I’m not discussing anything specific here, but it struck me as I worked through the pile how obvious it is that almost none of the students have ever read a newspaper.

And furthermore, they never will.

I’ve been droning on for five years about how reading newspapers will help them do better in exams (and it would, given that the exam asks them questions about the newspaper industry), but I’m increasingly thinking that the problem here is not with the students’ lack of interest but with the continued focus on the “importance” of newspapers in their society.

Many of us now rely on Twitter for breaking news, and increasingly I’m following links on Twitter to read news analysis from various sources. Some of them even have a printed version, but why am I expecting my students to know about printed news when I haven’t partaken of it myself (except for a casual glance in the school library) for more than a decade? Give or take the navel gazing of the Leveson enquiry, the print industry has the cultural relevance of a lost cat poster stuck to a lamppost.

As I was marking papers, I kept hearing the voices of teachers, saying things like, “We have the internet now,” and “the internet is having an impact on the press industry.” The students who just sat the exam in question were born in 1995/6. So sentence constructions like that make no sense from their perspective. The internet has been around all their lives, and certainly since they reached the age of reason, very few homes have been without it, and all their schools have had it. It’s a basic utility like water, gas, or electricity.

**Provided material**

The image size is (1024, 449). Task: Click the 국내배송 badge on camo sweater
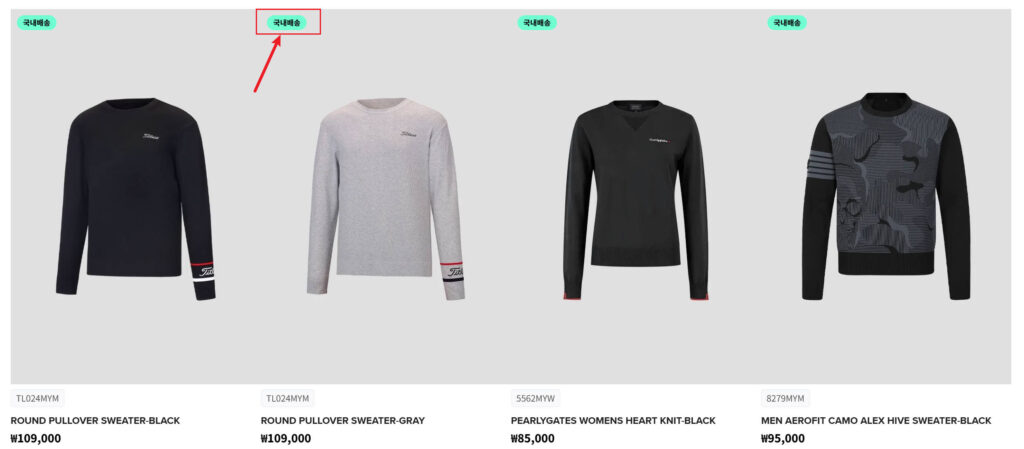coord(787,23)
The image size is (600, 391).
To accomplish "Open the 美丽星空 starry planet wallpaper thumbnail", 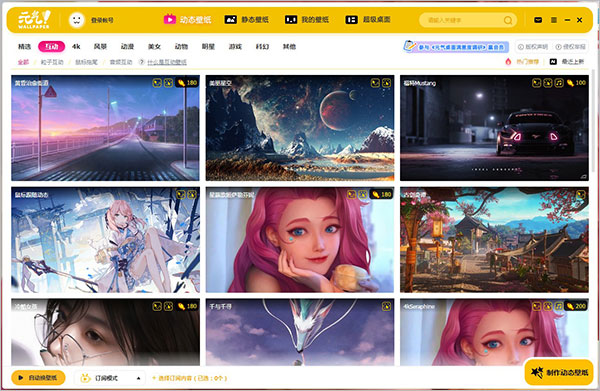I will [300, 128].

...

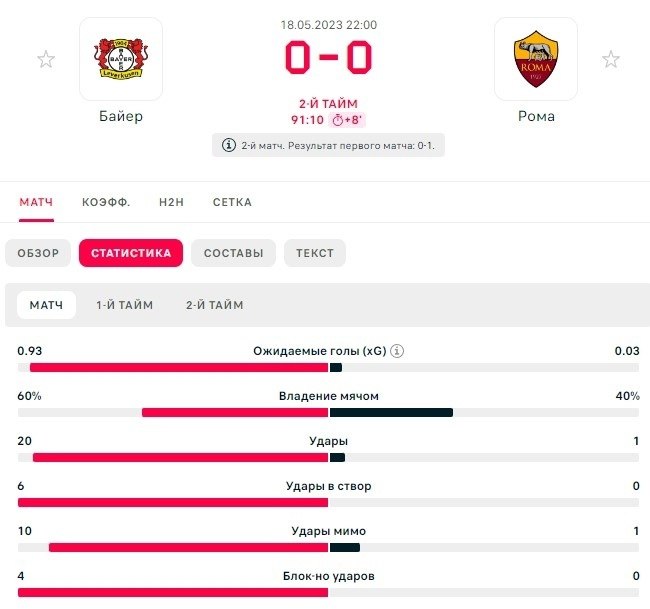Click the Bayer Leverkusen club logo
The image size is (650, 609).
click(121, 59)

**Task requirements**
(1) According to the newspaper passage, how long has the writer been telling students that reading newspapers would help them in exams?
(2) Please sum up the newspaper passage in two sentences.
The material above is separate from the newspaper passage.

**Solution list**
(1) Five years.

(2) While marking exam papers, the writer notices that almost none of the students have ever read a newspaper, and comes to think the problem is less their lack of interest than the continued focus on the "importance" of newspapers. The writer, who relies on Twitter for news and has barely touched printed news for more than a decade, points out that these students, born in 1995/6, have had the internet all their lives as a basic utility like water, gas, or electricity.